*** EXTRACTED TEXT ***

Question

Ka1 = 1.5 ✕ 10-2 Ka2 = 2.6 ✕ 10-7

A 50.0 mL sample of 0.15 M of maleic acid is titrated with 0.13 M NaOH. Calculate the pH at the following points in the titration curve. (a) the first half-equivalence point (b) the first equivalence point (c) the second half-equivalence point (d) the second equivalence point

Answer 1

pKa1 = -log Ka1

pKa1 = -log (1.5 x 10^-2)

pKa1 = 1.82

pKa2 = 6.585

(a) the first half-equivalence point

here : pH = pKa1

pH = 1.82

(b) the first equivalence point

pH = 1/2 [pKa1 + pKa2]

pH = 1/2 [1.82 + 6.58]

pH = 4.20

(c) the second half-equivalence point

pH = pKa2

pH = 6.58

(d) the second equivalence point

H2A + 2NaOH ------------------> Na2A + 2H2O

50x 0.15 / 1 = 0.13 x V / 2

V = 115 mL

volume of NaOH needed = 115 mL

total volume = 115 + 50 = 165 mL

here only salt remains = 50 x 0.15 / 165

                                    = 0.0454 M

A-2 + H2O --------------------> HA- + OH-

0.0454 -x                                 x            x

Kb1 = x^2 / 0.0454-x

3.85 x 10^-8 = x^2 / 0.0454-x

x^2 + 3.85 x 10^-8 x - 1.75 x 10^-9 = 0

x = 4.18 x 10^-5

[OH-]= 4.18 x 10^-5 M

pOH = 4.38

pH + pOH = 14

pH = 9.62

***

EXERCISE DIRECTIONS: Can you write out the titration problem starting with "A 50.0 mL sample" and going on through "(1.5 x 10^-2)", renaming "maleic acid" as "malonic acid"? The records after this point come from a separate source.

*** GIVEN ENTRIES ***

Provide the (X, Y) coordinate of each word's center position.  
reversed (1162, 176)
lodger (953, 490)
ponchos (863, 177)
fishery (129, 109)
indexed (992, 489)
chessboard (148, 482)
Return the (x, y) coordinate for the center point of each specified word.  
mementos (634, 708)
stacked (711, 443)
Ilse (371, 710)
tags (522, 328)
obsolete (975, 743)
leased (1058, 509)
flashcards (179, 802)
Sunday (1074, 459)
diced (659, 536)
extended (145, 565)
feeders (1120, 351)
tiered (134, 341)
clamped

***

SOLVED EXERCISE:
A 50.0 mL sample of 0.15 M of malonic acid is titrated with 0.13 M NaOH. Calculate the pH at the following points in the titration curve. (a) the first half-equivalence point (b) the first equivalence point (c) the second half-equivalence point (d) the second equivalence point

Answer 1

pKa1 = -log Ka1

pKa1 = -log (1.5 x 10^-2)